| Task prompt |
Each entry is to be output precisely as it appears.

——————————

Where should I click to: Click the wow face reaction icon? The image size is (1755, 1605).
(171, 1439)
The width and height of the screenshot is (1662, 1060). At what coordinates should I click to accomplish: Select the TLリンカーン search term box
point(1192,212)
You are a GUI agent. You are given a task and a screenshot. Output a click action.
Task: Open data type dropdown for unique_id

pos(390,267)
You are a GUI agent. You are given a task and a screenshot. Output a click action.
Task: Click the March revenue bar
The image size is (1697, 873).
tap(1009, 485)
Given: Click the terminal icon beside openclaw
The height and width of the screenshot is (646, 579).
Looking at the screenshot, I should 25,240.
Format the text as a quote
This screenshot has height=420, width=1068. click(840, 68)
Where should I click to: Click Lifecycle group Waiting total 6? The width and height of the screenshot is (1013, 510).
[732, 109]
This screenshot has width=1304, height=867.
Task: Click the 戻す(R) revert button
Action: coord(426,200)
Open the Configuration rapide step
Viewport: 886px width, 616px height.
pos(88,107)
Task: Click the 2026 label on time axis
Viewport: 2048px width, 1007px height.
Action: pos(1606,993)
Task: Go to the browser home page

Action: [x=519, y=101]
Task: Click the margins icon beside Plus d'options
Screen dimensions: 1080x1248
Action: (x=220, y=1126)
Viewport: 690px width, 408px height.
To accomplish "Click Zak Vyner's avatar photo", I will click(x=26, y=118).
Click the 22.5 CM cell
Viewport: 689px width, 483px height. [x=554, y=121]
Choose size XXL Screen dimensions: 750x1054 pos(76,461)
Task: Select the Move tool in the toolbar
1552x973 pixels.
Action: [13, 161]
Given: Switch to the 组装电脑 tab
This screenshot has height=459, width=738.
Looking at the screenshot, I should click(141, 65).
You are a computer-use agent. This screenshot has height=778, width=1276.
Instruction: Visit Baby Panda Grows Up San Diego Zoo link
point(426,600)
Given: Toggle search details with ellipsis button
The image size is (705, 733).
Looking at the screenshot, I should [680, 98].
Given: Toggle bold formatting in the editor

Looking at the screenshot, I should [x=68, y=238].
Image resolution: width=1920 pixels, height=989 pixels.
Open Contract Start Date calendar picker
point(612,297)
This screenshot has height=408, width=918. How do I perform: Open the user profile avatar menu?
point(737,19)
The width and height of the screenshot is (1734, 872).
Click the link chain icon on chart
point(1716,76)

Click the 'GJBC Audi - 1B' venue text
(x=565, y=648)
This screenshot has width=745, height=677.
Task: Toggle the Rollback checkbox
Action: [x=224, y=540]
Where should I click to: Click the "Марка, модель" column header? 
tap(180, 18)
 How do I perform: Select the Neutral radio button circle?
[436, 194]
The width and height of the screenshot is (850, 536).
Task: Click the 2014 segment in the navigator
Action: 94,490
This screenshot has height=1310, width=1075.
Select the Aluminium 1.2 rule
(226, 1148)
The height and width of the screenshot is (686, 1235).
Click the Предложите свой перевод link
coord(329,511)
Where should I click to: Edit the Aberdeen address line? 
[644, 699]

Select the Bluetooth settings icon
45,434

——————————

| Solution to the exercise |
Where should I click to: Click the wow face reaction icon? The image size is (1755, 1605).
(171, 1439)
The width and height of the screenshot is (1662, 1060). At what coordinates should I click to accomplish: Select the TLリンカーン search term box
point(1192,212)
You are a GUI agent. You are given a task and a screenshot. Output a click action.
Task: Open data type dropdown for unique_id

pos(390,267)
You are a GUI agent. You are given a task and a screenshot. Output a click action.
Task: Click the March revenue bar
The image size is (1697, 873).
tap(1009, 485)
Given: Click the terminal icon beside openclaw
The height and width of the screenshot is (646, 579).
Looking at the screenshot, I should 25,240.
Format the text as a quote
This screenshot has height=420, width=1068. click(840, 68)
Where should I click to: Click Lifecycle group Waiting total 6? The width and height of the screenshot is (1013, 510).
[732, 109]
This screenshot has width=1304, height=867.
Task: Click the 戻す(R) revert button
Action: coord(426,200)
Open the Configuration rapide step
Viewport: 886px width, 616px height.
pos(88,107)
Task: Click the 2026 label on time axis
Viewport: 2048px width, 1007px height.
Action: pos(1606,993)
Task: Go to the browser home page

Action: [x=519, y=101]
Task: Click the margins icon beside Plus d'options
Screen dimensions: 1080x1248
Action: (x=220, y=1126)
Viewport: 690px width, 408px height.
To accomplish "Click Zak Vyner's avatar photo", I will click(x=26, y=118).
Click the 22.5 CM cell
Viewport: 689px width, 483px height. [x=554, y=121]
Choose size XXL Screen dimensions: 750x1054 pos(76,461)
Task: Select the Move tool in the toolbar
1552x973 pixels.
Action: [13, 161]
Given: Switch to the 组装电脑 tab
This screenshot has height=459, width=738.
Looking at the screenshot, I should click(141, 65).
You are a computer-use agent. This screenshot has height=778, width=1276.
Instruction: Visit Baby Panda Grows Up San Diego Zoo link
point(426,600)
Given: Toggle search details with ellipsis button
The image size is (705, 733).
Looking at the screenshot, I should [680, 98].
Given: Toggle bold formatting in the editor

Looking at the screenshot, I should [x=68, y=238].
Image resolution: width=1920 pixels, height=989 pixels.
Open Contract Start Date calendar picker
point(612,297)
This screenshot has height=408, width=918. How do I perform: Open the user profile avatar menu?
point(737,19)
The width and height of the screenshot is (1734, 872).
Click the link chain icon on chart
point(1716,76)

Click the 'GJBC Audi - 1B' venue text
(x=565, y=648)
This screenshot has width=745, height=677.
Task: Toggle the Rollback checkbox
Action: [x=224, y=540]
Where should I click to: Click the "Марка, модель" column header? 
tap(180, 18)
 How do I perform: Select the Neutral radio button circle?
[436, 194]
The width and height of the screenshot is (850, 536).
Task: Click the 2014 segment in the navigator
Action: 94,490
This screenshot has height=1310, width=1075.
Select the Aluminium 1.2 rule
(226, 1148)
The height and width of the screenshot is (686, 1235).
Click the Предложите свой перевод link
coord(329,511)
Where should I click to: Edit the Aberdeen address line? 
[644, 699]

Select the Bluetooth settings icon
45,434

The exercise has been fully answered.